**THE RECORDS:**

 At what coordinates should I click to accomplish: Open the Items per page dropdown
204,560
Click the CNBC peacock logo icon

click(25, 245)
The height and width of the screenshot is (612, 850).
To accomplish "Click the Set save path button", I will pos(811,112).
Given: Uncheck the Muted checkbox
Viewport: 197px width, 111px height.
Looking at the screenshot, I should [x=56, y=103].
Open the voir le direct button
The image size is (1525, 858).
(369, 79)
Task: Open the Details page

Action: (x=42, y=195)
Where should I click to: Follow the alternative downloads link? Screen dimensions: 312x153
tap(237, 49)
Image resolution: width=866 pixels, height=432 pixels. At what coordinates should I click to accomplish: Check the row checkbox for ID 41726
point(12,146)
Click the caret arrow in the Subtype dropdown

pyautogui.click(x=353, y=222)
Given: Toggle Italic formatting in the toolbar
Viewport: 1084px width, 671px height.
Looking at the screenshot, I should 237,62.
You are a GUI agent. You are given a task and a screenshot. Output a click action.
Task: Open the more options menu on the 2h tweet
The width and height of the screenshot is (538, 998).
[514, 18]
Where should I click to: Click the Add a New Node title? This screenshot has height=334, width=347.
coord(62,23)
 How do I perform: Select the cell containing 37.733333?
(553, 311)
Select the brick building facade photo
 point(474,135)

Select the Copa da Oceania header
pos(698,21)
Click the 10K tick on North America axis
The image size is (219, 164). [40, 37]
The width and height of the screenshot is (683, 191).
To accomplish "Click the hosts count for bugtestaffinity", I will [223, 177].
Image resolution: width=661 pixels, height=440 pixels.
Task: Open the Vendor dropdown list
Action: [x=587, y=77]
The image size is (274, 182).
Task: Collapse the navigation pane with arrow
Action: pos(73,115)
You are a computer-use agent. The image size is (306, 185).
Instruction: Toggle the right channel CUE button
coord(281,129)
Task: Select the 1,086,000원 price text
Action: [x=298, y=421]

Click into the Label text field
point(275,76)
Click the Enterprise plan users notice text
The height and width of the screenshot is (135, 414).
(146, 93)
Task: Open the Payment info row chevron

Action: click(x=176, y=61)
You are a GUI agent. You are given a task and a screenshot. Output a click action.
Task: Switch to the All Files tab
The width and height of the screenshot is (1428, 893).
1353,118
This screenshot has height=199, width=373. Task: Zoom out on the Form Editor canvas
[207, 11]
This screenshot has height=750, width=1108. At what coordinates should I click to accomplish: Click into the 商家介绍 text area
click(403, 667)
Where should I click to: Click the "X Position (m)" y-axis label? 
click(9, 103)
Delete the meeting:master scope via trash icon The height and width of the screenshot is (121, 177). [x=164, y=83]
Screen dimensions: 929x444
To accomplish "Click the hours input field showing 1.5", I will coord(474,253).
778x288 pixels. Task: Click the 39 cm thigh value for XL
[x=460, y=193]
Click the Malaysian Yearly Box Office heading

**WORK TO BE COMPLETED:**
An exact copy of every record is needed.

**SOLUTION FOR THIS EXERCISE:**
 At what coordinates should I click to accomplish: Open the Items per page dropdown
204,560
Click the CNBC peacock logo icon

click(25, 245)
The height and width of the screenshot is (612, 850).
To accomplish "Click the Set save path button", I will pos(811,112).
Given: Uncheck the Muted checkbox
Viewport: 197px width, 111px height.
Looking at the screenshot, I should [x=56, y=103].
Open the voir le direct button
The image size is (1525, 858).
(369, 79)
Task: Open the Details page

Action: (x=42, y=195)
Where should I click to: Follow the alternative downloads link? Screen dimensions: 312x153
tap(237, 49)
Image resolution: width=866 pixels, height=432 pixels. At what coordinates should I click to accomplish: Check the row checkbox for ID 41726
point(12,146)
Click the caret arrow in the Subtype dropdown

pyautogui.click(x=353, y=222)
Given: Toggle Italic formatting in the toolbar
Viewport: 1084px width, 671px height.
Looking at the screenshot, I should 237,62.
You are a GUI agent. You are given a task and a screenshot. Output a click action.
Task: Open the more options menu on the 2h tweet
The width and height of the screenshot is (538, 998).
[514, 18]
Where should I click to: Click the Add a New Node title? This screenshot has height=334, width=347.
coord(62,23)
 How do I perform: Select the cell containing 37.733333?
(553, 311)
Select the brick building facade photo
 point(474,135)

Select the Copa da Oceania header
pos(698,21)
Click the 10K tick on North America axis
The image size is (219, 164). [40, 37]
The width and height of the screenshot is (683, 191).
To accomplish "Click the hosts count for bugtestaffinity", I will [223, 177].
Image resolution: width=661 pixels, height=440 pixels.
Task: Open the Vendor dropdown list
Action: [x=587, y=77]
The image size is (274, 182).
Task: Collapse the navigation pane with arrow
Action: pos(73,115)
You are a computer-use agent. The image size is (306, 185).
Instruction: Toggle the right channel CUE button
coord(281,129)
Task: Select the 1,086,000원 price text
Action: [x=298, y=421]

Click into the Label text field
point(275,76)
Click the Enterprise plan users notice text
The height and width of the screenshot is (135, 414).
(146, 93)
Task: Open the Payment info row chevron

Action: click(x=176, y=61)
You are a GUI agent. You are given a task and a screenshot. Output a click action.
Task: Switch to the All Files tab
The width and height of the screenshot is (1428, 893).
1353,118
This screenshot has height=199, width=373. Task: Zoom out on the Form Editor canvas
[207, 11]
This screenshot has height=750, width=1108. At what coordinates should I click to accomplish: Click into the 商家介绍 text area
click(403, 667)
Where should I click to: Click the "X Position (m)" y-axis label? 
click(9, 103)
Delete the meeting:master scope via trash icon The height and width of the screenshot is (121, 177). [x=164, y=83]
Screen dimensions: 929x444
To accomplish "Click the hours input field showing 1.5", I will coord(474,253).
778x288 pixels. Task: Click the 39 cm thigh value for XL
[x=460, y=193]
Click the Malaysian Yearly Box Office heading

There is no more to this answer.